Mar. 21 – The second Marriott Hotel will be open in Russian Siberia from December 2014, the Marriott International announced this week. The group’s first hotel was Courtyard by Marriott, built in Irkutsk with 208 rooms at an estimated cost of 25 million euros.
The new Marriott Hotel will be constructed in the Siberian city of Krasnoyarsk.
“We are excited to announce this great new addition to our portfolio,” Amy McPherson, president and managing director of Marriott International Europe said. “We currently operate 14 hotels in Russia and see tremendous opportunity to expand across our brands here.”
The five-star 216-room hotel will be constructed by the main investor – local company OAO Krepost Hotel – and will be operated under a management agreement with the entity.
Krasnoyarsk, a city home to roughly 1 million people, is the administrative capital of one of the biggest Russian regions representing 13 percent of the country’s territory.

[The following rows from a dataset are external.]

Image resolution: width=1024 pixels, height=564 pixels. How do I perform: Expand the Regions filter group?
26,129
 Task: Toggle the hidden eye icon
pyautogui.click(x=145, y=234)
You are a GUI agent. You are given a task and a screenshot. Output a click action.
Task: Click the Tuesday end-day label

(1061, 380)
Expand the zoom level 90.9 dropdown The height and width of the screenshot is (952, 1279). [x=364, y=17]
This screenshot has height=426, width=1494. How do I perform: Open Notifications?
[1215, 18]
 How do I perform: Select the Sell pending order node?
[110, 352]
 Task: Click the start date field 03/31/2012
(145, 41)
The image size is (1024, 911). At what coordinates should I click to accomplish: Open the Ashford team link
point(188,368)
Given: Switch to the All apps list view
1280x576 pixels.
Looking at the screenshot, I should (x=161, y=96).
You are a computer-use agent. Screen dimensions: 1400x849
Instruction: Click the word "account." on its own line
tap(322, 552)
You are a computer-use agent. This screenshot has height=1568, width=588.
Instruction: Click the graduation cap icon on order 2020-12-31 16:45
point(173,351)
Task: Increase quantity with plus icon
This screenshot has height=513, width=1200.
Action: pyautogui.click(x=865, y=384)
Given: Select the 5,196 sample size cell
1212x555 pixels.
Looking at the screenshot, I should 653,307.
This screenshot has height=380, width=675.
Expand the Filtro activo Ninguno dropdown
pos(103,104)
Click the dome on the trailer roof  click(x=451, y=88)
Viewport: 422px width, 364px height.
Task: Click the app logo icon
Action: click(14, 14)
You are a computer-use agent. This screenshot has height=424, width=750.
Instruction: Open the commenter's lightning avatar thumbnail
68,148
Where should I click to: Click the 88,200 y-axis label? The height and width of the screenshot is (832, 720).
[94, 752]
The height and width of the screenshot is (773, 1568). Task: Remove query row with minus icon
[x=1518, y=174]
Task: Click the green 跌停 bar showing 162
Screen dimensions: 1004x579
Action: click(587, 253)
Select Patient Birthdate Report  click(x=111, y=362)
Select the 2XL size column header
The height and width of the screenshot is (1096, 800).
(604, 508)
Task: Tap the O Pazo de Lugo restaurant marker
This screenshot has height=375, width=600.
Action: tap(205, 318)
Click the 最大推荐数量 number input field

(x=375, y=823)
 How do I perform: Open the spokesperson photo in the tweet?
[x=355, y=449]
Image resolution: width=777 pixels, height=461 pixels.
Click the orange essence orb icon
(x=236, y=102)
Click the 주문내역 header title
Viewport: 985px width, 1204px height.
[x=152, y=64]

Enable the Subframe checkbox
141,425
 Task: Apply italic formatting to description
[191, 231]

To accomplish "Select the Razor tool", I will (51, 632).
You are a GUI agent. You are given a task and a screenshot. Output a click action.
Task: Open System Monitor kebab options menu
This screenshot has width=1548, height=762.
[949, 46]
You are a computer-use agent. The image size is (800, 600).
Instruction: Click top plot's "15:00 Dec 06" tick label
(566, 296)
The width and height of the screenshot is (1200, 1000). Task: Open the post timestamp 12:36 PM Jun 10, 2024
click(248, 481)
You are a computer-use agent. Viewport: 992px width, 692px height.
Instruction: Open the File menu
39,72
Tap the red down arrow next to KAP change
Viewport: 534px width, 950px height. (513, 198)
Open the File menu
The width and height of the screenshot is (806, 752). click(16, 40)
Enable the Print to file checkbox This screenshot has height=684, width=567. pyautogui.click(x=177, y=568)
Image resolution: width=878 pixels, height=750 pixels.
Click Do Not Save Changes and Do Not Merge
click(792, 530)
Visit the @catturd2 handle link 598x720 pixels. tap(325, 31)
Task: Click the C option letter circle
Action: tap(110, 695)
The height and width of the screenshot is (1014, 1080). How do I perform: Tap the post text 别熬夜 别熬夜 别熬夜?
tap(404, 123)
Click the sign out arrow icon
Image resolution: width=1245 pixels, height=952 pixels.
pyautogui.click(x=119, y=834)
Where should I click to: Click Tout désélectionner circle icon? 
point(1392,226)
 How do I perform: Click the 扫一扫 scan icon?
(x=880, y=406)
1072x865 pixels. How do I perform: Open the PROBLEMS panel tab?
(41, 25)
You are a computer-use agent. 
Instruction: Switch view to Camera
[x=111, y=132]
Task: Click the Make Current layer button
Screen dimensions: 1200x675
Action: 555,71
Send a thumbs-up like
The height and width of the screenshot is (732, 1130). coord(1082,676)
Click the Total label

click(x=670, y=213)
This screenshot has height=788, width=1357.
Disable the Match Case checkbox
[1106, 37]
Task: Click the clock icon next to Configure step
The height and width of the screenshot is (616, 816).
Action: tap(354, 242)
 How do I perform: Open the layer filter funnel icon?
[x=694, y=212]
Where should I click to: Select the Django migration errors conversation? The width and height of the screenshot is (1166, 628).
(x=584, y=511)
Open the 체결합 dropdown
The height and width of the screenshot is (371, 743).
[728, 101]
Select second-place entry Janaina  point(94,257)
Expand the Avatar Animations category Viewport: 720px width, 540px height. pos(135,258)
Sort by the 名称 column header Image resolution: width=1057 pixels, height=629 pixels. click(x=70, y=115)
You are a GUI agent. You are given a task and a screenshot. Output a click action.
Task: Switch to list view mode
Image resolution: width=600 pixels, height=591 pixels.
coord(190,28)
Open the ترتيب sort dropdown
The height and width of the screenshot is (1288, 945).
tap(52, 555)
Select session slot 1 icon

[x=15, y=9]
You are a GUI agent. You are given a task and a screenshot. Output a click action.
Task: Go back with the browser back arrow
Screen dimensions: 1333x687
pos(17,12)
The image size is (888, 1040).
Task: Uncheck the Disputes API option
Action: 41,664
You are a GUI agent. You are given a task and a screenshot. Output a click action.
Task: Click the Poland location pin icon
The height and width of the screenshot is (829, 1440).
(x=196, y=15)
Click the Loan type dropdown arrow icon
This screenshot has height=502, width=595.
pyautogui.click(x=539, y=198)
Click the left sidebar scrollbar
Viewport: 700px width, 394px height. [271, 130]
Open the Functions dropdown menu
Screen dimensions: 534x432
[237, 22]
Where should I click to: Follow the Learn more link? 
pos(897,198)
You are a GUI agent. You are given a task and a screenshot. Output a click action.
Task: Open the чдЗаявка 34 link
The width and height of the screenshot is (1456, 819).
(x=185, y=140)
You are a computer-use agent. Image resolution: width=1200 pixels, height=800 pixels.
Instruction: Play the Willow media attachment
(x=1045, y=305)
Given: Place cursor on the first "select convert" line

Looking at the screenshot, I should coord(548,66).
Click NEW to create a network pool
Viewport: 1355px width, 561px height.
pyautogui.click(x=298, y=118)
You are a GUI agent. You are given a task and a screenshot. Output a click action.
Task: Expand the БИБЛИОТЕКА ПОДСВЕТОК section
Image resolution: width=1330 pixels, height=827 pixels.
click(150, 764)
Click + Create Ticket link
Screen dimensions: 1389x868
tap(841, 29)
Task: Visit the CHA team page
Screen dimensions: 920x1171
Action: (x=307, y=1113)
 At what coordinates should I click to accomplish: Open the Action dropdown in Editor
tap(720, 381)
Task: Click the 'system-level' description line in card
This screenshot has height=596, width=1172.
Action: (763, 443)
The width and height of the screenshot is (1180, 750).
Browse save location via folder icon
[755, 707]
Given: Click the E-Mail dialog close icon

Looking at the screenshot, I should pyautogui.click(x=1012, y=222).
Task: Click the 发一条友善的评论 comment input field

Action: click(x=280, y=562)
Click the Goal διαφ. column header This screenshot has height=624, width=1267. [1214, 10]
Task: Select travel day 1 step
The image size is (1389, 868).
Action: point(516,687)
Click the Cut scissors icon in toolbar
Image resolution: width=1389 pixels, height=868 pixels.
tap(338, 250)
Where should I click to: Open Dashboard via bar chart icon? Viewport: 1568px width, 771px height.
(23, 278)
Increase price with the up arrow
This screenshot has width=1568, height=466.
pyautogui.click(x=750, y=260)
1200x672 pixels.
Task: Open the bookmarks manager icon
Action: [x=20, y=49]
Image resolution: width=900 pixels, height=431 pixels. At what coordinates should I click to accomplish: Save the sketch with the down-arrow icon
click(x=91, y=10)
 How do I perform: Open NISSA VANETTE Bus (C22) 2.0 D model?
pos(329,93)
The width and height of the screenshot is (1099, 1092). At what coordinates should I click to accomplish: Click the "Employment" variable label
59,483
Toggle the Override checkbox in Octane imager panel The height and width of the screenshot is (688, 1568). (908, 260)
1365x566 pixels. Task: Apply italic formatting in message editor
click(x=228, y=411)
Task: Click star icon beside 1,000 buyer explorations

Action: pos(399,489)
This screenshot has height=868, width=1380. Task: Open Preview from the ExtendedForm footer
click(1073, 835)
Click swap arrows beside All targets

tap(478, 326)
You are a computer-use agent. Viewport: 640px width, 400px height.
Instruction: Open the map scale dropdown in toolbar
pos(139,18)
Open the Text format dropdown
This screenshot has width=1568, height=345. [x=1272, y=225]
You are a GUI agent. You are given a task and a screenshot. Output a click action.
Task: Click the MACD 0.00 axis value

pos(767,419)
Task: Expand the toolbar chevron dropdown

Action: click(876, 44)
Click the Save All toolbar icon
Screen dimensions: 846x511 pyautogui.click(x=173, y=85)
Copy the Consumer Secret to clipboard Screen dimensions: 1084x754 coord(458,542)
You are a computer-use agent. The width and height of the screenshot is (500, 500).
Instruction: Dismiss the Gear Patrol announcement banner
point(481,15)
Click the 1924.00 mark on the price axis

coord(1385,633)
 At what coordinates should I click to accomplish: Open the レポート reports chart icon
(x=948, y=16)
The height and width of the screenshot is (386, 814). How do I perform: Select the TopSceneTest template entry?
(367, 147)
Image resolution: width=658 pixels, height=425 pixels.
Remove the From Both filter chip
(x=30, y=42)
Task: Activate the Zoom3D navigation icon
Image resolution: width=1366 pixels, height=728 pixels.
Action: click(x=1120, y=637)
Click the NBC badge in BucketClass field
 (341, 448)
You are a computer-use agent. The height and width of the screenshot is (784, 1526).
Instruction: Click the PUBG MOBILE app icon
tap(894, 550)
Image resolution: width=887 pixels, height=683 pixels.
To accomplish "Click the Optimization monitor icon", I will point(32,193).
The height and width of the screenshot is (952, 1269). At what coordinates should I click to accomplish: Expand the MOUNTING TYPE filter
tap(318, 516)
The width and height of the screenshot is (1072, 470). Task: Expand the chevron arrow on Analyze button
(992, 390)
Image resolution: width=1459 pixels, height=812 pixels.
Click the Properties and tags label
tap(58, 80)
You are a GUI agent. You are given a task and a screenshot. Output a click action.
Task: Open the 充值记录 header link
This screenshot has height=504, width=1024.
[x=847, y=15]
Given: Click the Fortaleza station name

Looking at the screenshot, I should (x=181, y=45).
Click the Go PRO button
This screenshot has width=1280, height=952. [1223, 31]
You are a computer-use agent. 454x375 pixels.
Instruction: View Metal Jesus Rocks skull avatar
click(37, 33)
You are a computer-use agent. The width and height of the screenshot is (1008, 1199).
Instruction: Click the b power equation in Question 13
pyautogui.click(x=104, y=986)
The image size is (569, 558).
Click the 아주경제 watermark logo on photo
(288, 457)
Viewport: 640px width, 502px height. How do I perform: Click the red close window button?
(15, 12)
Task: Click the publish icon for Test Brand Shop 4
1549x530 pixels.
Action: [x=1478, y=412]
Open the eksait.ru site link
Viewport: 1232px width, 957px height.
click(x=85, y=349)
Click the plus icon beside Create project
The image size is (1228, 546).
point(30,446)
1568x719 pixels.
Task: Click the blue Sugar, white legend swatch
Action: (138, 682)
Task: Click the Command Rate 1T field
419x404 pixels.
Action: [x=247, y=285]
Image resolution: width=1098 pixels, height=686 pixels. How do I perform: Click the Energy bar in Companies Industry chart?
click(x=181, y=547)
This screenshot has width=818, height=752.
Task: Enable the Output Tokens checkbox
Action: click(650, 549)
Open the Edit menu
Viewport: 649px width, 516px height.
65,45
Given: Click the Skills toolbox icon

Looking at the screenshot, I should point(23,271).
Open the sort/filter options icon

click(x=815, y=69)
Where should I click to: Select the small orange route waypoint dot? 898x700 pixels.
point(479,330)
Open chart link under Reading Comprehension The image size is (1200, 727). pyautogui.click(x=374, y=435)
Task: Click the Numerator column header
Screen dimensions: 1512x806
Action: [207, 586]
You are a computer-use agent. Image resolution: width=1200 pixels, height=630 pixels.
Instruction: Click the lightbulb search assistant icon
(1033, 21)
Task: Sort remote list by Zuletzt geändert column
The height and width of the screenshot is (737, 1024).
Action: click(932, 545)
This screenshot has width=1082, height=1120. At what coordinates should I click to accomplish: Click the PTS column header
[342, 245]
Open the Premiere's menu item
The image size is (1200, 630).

The city is strategically placed at an important junction of the Trans-Siberian Railway.
The 20-story Krasnoyarsk Marriott Hotel will be located two miles northeast of the historic city center with wide views over the Yenisei River, which divides the city.
The owners believe that the new hotel in Krasnoyarsk will satisfy the growing demand for first-class conference halls in the city – there will be a large dance hall and five halls for meetings. Also, it will offer four restaurants and cafes, among which will include the national cuisine restaurant, a sports bar and a sky bar. Visitors can also enjoy a modern fitness club and a roofed swimming pool.
The OAO Krepost Hotel will invest as much as 65 million euros into the project. The pay-off period of the project will make 8 to 10 years, according to Julia Smelykh, CEO of the Krepost Hotel.
The construction is scheduled to start in June 2012.
Mike Collin, vice president of development in Northern Europe for Hilton Worldwide, expressed confidence that there is significant potential for hotel development across Russia.
“We are witnessing the development and growth of domestic tourism, which is partially due to the depreciation of the ruble and the general decline in overseas travel for Russians. This provides additional benefits to the hospitality industry and supports the local hotel market.”
Another world brand hotel will be ready to welcome guests at the end of 2012 as a 200-room, five-star Radisson Hotel with a total 19,100 square meters. The project of the hotel has been developed by an international company which specializes in major international hotel networks – Aukett Fitzroy Vostok. The amount of money to be invested in this project is 1.6 billion rubles (around US$57 million).
Meanwhile, there are no five-star hotels in the city yet.